# WHAT THE EXERCISE ASKS:
All lines in the material below that hold "label" should be found and copied.

# RECORDS:
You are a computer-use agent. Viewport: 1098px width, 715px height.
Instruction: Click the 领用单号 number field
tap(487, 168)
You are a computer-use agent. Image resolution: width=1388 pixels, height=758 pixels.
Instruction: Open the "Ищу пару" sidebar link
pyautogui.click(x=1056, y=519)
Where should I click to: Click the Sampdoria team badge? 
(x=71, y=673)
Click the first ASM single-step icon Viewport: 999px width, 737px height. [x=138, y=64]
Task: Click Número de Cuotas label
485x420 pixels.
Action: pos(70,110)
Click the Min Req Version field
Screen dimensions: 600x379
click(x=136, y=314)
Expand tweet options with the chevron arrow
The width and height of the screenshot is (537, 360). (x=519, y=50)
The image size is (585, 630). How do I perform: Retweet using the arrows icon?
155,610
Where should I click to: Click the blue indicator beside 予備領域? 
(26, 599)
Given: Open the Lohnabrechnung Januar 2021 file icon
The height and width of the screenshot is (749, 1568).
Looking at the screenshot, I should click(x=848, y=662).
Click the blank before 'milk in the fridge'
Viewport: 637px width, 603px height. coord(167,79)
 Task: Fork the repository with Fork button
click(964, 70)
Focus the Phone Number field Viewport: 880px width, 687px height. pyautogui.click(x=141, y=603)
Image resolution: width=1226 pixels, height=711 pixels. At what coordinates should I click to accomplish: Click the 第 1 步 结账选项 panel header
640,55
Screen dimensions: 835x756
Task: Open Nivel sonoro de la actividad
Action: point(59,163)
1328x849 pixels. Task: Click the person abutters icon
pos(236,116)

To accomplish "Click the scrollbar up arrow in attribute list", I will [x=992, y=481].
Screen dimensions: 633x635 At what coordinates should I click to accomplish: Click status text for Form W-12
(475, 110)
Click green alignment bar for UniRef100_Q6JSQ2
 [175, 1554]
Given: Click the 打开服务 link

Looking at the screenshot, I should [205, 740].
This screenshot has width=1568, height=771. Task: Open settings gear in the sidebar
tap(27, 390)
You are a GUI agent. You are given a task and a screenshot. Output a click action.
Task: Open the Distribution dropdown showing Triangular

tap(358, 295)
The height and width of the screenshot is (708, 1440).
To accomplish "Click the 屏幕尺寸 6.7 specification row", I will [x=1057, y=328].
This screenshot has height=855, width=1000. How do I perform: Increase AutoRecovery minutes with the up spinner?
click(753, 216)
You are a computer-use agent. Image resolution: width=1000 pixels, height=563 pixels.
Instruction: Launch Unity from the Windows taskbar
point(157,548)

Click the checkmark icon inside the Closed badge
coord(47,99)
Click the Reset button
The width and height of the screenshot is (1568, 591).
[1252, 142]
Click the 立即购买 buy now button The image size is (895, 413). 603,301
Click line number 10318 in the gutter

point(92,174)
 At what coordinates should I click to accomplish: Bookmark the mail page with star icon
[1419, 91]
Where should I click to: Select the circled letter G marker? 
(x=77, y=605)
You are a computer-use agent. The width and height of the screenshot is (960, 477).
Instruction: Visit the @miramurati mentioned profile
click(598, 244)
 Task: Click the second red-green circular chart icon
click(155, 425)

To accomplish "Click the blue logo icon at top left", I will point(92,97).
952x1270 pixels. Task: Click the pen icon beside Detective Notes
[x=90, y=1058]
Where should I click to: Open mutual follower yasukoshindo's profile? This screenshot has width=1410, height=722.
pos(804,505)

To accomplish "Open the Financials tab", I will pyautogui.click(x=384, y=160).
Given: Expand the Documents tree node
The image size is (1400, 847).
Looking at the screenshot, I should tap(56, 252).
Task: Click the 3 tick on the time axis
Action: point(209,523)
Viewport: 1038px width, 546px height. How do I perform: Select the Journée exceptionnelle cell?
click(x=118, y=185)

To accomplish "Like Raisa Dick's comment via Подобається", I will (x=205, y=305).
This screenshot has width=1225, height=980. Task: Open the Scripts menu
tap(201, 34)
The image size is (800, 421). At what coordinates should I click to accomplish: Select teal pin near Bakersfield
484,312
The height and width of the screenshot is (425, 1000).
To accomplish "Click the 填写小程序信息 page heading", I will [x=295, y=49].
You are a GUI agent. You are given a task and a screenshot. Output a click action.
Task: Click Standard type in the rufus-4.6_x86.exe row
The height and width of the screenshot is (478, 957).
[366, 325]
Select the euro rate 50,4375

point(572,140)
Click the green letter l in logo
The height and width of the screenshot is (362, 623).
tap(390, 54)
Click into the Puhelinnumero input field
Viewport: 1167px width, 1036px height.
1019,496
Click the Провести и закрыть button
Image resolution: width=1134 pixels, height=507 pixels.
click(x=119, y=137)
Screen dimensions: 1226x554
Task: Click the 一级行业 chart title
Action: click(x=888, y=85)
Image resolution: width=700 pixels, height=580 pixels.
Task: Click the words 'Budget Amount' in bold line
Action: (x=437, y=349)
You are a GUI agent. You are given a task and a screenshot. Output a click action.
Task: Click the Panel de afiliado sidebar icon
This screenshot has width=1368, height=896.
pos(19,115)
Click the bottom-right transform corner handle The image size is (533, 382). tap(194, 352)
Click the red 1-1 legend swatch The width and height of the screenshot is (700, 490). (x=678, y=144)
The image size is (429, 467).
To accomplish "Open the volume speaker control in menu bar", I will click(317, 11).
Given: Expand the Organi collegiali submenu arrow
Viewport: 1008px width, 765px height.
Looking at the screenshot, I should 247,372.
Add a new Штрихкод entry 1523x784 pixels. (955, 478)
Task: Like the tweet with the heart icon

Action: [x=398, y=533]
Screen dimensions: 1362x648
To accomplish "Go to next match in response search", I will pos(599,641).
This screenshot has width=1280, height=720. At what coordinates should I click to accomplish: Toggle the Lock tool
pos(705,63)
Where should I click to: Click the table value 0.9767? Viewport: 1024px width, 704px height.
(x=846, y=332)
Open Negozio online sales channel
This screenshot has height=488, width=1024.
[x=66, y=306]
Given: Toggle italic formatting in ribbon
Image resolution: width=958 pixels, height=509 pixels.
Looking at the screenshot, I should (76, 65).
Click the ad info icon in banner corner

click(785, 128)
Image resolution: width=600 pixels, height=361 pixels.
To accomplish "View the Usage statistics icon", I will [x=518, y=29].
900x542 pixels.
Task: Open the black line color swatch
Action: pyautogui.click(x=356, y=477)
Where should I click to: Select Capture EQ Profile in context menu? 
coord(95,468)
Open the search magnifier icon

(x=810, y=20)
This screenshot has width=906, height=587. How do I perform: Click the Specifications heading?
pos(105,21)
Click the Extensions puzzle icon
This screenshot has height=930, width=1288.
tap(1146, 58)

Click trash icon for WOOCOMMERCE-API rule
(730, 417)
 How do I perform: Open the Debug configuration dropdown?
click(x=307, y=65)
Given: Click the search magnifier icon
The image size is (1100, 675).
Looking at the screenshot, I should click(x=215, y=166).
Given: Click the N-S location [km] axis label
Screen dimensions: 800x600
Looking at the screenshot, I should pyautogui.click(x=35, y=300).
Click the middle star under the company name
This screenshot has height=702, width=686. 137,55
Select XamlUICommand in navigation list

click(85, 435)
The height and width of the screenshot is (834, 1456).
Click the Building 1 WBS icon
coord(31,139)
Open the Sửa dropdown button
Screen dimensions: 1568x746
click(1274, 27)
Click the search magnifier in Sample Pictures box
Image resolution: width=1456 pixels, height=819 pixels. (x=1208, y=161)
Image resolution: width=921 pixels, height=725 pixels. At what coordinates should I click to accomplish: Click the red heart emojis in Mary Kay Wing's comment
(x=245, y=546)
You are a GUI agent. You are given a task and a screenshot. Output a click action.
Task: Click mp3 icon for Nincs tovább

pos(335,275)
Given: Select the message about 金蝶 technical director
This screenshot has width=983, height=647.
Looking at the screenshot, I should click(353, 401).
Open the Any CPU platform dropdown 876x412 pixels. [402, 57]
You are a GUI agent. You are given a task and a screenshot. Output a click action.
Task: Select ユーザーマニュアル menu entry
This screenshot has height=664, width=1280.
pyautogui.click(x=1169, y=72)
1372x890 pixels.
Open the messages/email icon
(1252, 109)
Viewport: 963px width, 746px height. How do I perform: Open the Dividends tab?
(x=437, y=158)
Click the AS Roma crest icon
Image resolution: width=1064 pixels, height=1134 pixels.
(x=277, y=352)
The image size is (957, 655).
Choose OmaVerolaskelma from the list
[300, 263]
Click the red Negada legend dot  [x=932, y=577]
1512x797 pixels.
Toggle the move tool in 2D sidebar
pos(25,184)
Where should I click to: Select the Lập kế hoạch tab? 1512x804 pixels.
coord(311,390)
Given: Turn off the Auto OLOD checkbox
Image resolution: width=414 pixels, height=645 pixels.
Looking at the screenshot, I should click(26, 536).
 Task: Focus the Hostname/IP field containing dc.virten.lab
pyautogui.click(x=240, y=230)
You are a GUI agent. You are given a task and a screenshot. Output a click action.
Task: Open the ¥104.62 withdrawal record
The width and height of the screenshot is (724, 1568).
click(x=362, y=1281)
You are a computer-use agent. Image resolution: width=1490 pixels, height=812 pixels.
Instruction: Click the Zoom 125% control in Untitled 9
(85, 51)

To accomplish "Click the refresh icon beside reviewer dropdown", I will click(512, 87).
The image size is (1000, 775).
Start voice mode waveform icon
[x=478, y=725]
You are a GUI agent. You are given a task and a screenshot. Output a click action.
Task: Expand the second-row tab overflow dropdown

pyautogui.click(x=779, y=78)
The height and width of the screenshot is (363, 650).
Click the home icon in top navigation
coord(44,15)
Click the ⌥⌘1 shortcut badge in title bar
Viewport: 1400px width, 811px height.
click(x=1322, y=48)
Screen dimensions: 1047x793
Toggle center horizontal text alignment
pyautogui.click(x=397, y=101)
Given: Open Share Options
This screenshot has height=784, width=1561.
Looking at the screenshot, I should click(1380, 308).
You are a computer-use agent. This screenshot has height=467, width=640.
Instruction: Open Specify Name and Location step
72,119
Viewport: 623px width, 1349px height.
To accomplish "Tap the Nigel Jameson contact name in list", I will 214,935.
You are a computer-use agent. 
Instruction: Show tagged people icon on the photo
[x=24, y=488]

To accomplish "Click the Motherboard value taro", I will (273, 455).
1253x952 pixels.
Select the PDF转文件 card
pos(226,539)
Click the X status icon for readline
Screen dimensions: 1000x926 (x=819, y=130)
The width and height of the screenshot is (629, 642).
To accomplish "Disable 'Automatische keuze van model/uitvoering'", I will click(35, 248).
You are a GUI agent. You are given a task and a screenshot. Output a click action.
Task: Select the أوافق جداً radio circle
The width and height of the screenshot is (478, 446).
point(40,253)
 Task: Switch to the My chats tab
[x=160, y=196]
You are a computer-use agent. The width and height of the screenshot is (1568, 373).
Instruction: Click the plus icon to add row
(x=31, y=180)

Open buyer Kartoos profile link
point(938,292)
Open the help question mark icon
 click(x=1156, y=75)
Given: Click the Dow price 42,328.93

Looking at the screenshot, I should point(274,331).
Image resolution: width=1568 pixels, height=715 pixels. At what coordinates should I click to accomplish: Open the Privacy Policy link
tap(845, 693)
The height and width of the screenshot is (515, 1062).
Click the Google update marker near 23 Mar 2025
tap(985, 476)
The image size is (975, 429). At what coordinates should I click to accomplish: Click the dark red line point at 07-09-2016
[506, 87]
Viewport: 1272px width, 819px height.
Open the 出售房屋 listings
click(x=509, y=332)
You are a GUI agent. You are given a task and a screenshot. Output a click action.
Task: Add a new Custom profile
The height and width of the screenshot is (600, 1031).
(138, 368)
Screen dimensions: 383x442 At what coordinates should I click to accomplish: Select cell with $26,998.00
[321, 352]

# WRITTEN SOLUTION:
Task: Click Número de Cuotas label
Given: Click the N-S location [km] axis label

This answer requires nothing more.